Des agriculteurs arboraient un t-shirt sur lequel était inscrit «Les éleveurs en colère». Ils étaient également munis de pipeaux et l’un d’entre eux avait un coton-tige géant pour «déboucher les oreilles du ministre». Le point presse a finalement été déplacé afin d’éloigner le ministre du rassemblement. Stéphane Travert a, par la suite, échangé avec les manifestants, au son des pipeaux et des «bons à rien» scandés par les éleveurs.
Le ministre sous-estime les difficultés
Sur le sujet de la sécheresse, «première grosse inquiétude des éleveurs», selon Bruno Dufayet, président de la FNB, et Michel Joux, président de la FRSEA Auvergne Rhône Alpes, le ministre a affirmé qu’il ne sous-estimait pas «les difficultés rencontrées par les régions touchées». «J’ai rappelé haut et fort que depuis le mois de juillet nous étions totalement mobilisés sur cette question», assure-t-il. Pour répondre aux inquiétudes il a donc annoncé la mise en place de l’exonération sur la taxe du foncier non bâti (TFNB), l’avance des aides PAC au 16 octobre, la possibilité de pâturer les surfaces en jachères…
Ces annonces peinent à convaincre les agriculteurs. «Ces mesures traditionnelles que le ministre annonce, c’est bien, mais ce n’est pas suffisant», affirme Michel Joux. Il demande une aide exceptionnelle face à cette situation de sécheresse d’automne exceptionnelle. Concernant la TFNB, Patrick Bénézit, secrétaire général adjoint de la FNSEA, remet en doute la parole de Stéphane Travert. «Il nous parle de la TFNB, mais quand nous allons voir nos services départementaux ils ne sont au courant de rien, il n’y a pas de mot d’ordre national».

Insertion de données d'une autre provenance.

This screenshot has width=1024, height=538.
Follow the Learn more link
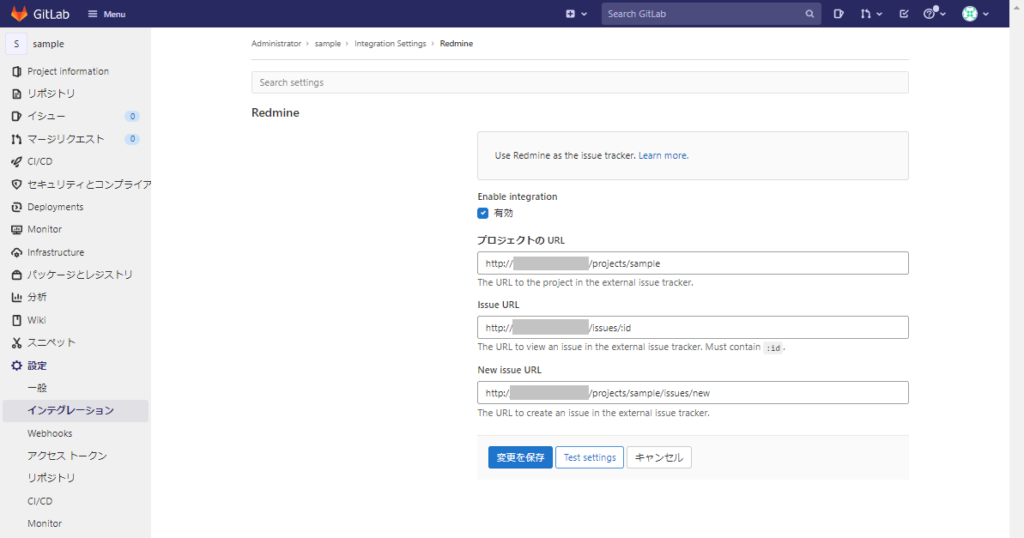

«Sur le dossier calamité, les DDT traînent aussi les pieds et attendent des réponses de Paris, rien n’est clair !», s’insurge Patrick Bénézit. «Plutôt que de lancer les procédures de calamité nous aurions préféré qu’il nous dise qu’il allait abonder le fonds calamité», s’agace de son côté le président de la FNB. Les responsables syndicaux regrettent encore une fois le manque de réponses concrètes à leurs demandes, signe, selon Patrick Bénézit, que «le gouvernement ne réalise pas que la situation est catastrophique». «Il y a la vraie vie et il y a la loi»
Une loi Egalim pas à la hauteur
Autre sujet d’inquiétude : les relations commerciales et les négociations de novembre. Pour Michel Joux, la loi qui a été votée en début de semaine «n’est malheureusement pas la hauteur des enjeux pour les rééquilibrer» (>>> En savoir plus). Stéphane Travert appelle pourtant «agriculteurs, transformateurs et distributeurs à s’asseoir autour d’une table pour définir des indicateurs de coûts de production qui permettent de payer un prix juste et rémunérateur pour chaque maillon de la filière».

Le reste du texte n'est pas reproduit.